Thursday, March 9, 2017
Physician Says Prescriptions Are Fake
By Walter F. Roche Jr.
BOSTON Mass.-The chief medical officer at a major local hospital testified today that he never signed or approved several prescriptions that the head of a drug compounding firm submitted to state regulators in response to a 2012 complaint.
Testifying in in U.S. District Court in the second degree murder trial of Barry J. Cadden, Dr. Sunil Eappen also said that several other prescriptions submitted by the New England Compounding Center could not have been written by the doctors named on the forms because they would not be using the drug being dispensed.
Eappen, an anesthesiologist from the Massachusetts Eye and Ear Infirmary (MEEI) was the final prosecution witness in a trial that began nearly two months ago. Lawyers for Cadden later introduced their first witness and there were indications the case could finally go to the jury next week after two additional days of testimony.
Cadden has been charged with defrauding the U.S. Food and Drug Administration, racketeering and 25 counts of second degree murder.
Shown prescriptions for a large volume of an eye numbing agent, Eappen said they weren't his and he never approved them despite the fact that his name was listed on the forms as the prescribing physician.
Shown prescriptions signed by other MEEI physcians, Eappen said the doctors named would never have had a need for an eye numbing agent because of their specialties. One of them does nose jobs, while another is a plastic surgeon, Eappen said.

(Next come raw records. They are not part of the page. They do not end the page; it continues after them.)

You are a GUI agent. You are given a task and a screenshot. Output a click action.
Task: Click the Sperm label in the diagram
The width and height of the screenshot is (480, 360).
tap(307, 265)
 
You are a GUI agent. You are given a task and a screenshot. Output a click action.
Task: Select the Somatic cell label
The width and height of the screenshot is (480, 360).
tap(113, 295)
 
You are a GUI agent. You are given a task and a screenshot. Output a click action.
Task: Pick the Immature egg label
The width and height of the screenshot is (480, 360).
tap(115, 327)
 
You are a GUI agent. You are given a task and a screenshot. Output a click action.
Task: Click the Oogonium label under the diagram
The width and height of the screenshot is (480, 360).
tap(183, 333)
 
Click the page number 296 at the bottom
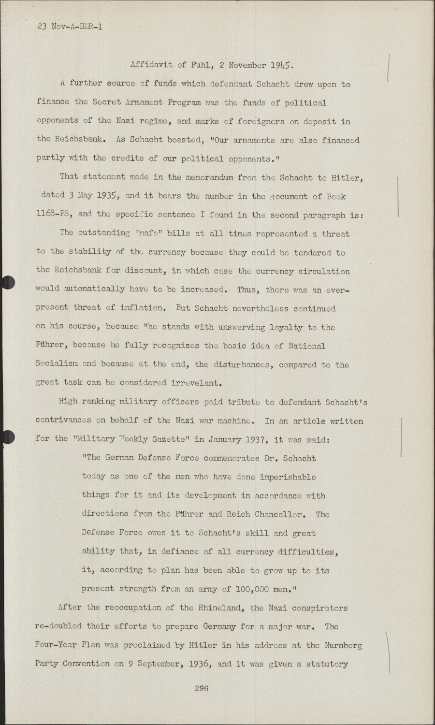pos(201,688)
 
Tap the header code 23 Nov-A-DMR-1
pos(70,27)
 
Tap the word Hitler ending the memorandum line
pos(346,178)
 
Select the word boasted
pos(184,140)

A third doctor, whose name was on an NECC prescription, does cochlear implants.
Under questioning by Assistant U.S. Attorney George Varghese, Eappen recounted how MEEI filed a formal complaint against NECC with Massachusetts Pharmacy Board in 2012 after doses of that same eye numbing drug proved ineffective, with both patients and their doctors registering complaints.

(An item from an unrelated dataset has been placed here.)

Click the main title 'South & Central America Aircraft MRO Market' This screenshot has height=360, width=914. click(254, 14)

"We just wanted to make sure it wasn't a trend" Eappen said when asked why it was reported to the state.
Eappen said doses of the eye numbing drug were eventually found to have only 25 percent of the prescribed key ingredient, lidocaine.
His testimony about the false prescriptions follows Wednesday's statements by a former employee of NECC's sales arm. Beth Reynolds related how she and another employee, under Cadden's direction, created some 300 prescriptions to make it appear that NECC had complied with a state law mandating the use of patient specific prescriptions.
Eappen said the numbing agent is used for eye surgeries. In addition to blocking pain, it keeps the eyeball still. He said it is injected into the tissue beneath the eyeball. At MEEI, he said, those injections are administered between 6,000 and 7,000 times a year.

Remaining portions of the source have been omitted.